- **Extract provided**:
Charts aren’t worth much anymore. I wouldn’t pay a significant amount of money for them. Patients are free to see whoever they like now a days and typically don’t require a referral. At least not the plans you would like to be contracted with. Not to mention, a podiatry office isn’t a dental office or a family practice office where patients have regular, recurring appointments (for the most part). A chart for someone who googled the practice because they had an ingrown 3 years ago is almost worthless. Don’t forget that you are buying the EMR in which these charts are stored and if you don’t like it and decide to switch, that will cost you additional money after you purchase the practice. The charts that this old podiatrist feels have value, could end up costing you thousands of $ in data transfer costs. If you started out on your own you can obviously choose your EMR from day 1.
The previous practice has likely built up some sort of “name” and “goodwill” in the area with referring doctors and some community members, but you will still have to market yourself to those individuals so that they continue their current patterns. It would hopefully be less work than if you started up on your own, but not necessarily a big difference. So there can be value there as well, just not as much as most retiring podiatrists think there is
Assets have an easier to determine value. Chairs, computers, instruments, supplies, etc. are what I would be most willing to pay for assuming it’s equipment you feel you would use.

- **Requirement A**:
Answer these questions about the passage on buying a podiatry practice:
(i) What kind of patient's chart does the writer call almost worthless?
(ii) With referring doctors and community members, what will the buyer still have to do?
(iii) Which assets would the writer be most willing to pay for, and on what condition?
- **Requirement B**: Pick up the passage on buying a podiatry practice after its final sentence and keep writing it in the same voice.

[Screenshot grounding data]
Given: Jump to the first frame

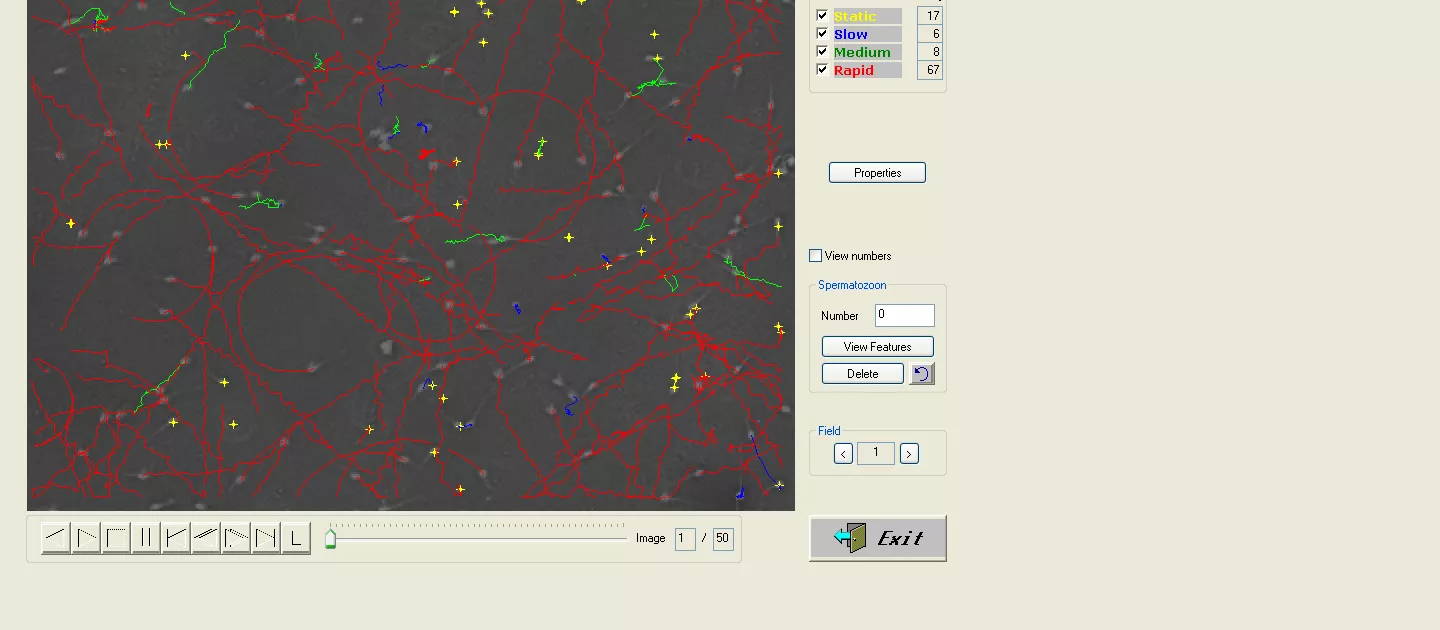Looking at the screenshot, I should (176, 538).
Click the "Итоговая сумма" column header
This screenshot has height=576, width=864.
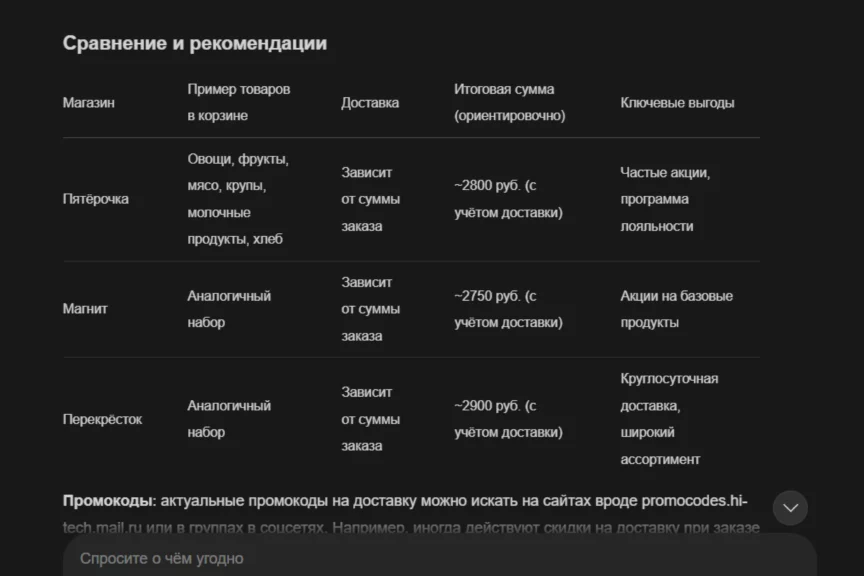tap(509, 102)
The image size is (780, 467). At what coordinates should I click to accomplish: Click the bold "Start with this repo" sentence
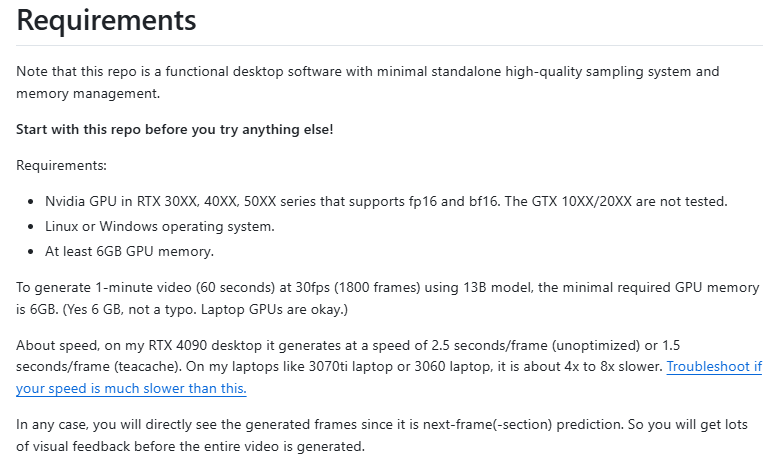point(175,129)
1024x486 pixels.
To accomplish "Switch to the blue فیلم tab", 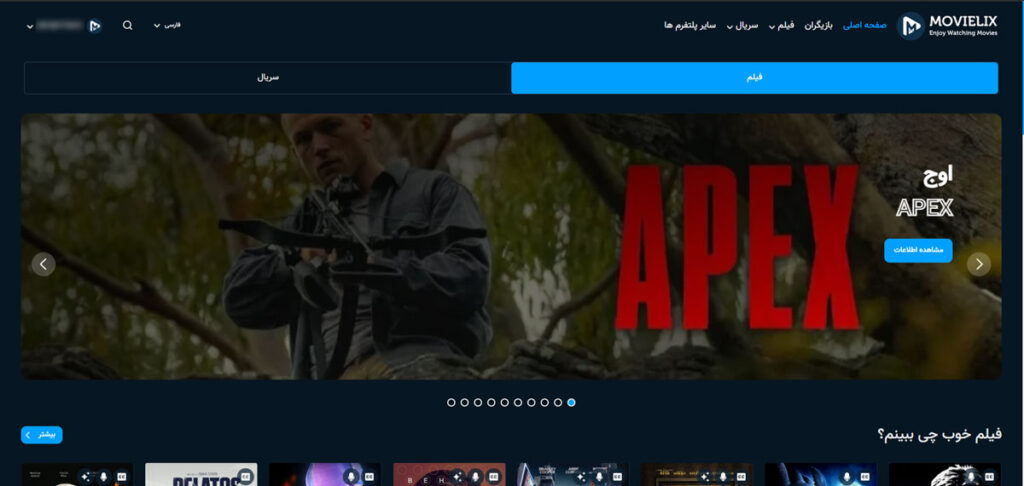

- **Task response A**:
(i) The chart of someone who googled the practice because they had an ingrown 3 years ago.
(ii) Market themselves to those individuals so that they continue their current patterns.
(iii) Chairs, computers, instruments, supplies, etc., assuming it's equipment the buyer feels they would use.

- **Task response B**:
Accounts Receivable are usually part of the purchase price as well, since the new owner typically will ask for that money IF it comes in after the purchase is complete. The problem with AR is that some % of it is never going to come in. Unfortunately it can be a pretty large % that never gets paid by the patients. You can probably get an idea of how much that is worth by looking at previous months and years accounting records.
In the end, I think the question comes down to, how much will buying this practice cost me vs. starting my own? Keeping in mind that even after buying a practice there may be immediate expenses due to changes you want to or need to make to the practice. I haven’t heard of a purchase or buy in that makes a whole lot of financial sense. Meaning docs are asking for a $ amount that ends up being around 100% of gross revenue. So $500k-$700k purchase price when you could open up your own practice for half of that, at most. Is the potential immediate income stream that can come with an established practice worth an extra $250-500k in debt? I posted the story elsewhere, but someone paid around $600k for 25% ownership in a practice they worked at (so a buy in and not outright purchase/ownership) and within 6 months the two majority owners came under investigation for insurance fraud from compounding pharmacy kick backs. Congrats on buying into that...
If/when you’ve actually found a practice in a location that you are interested in, I would reach out to someone like Mike Crosby. He does valuations and helps with the selling of podiatry practices for a living. He typically has a good idea of what individuals and investment groups are paying for practices across the country. There is no easy number that anyone can give you which would apply to a broad group of practices, in terms of reasonable purchase price. Way too many variables.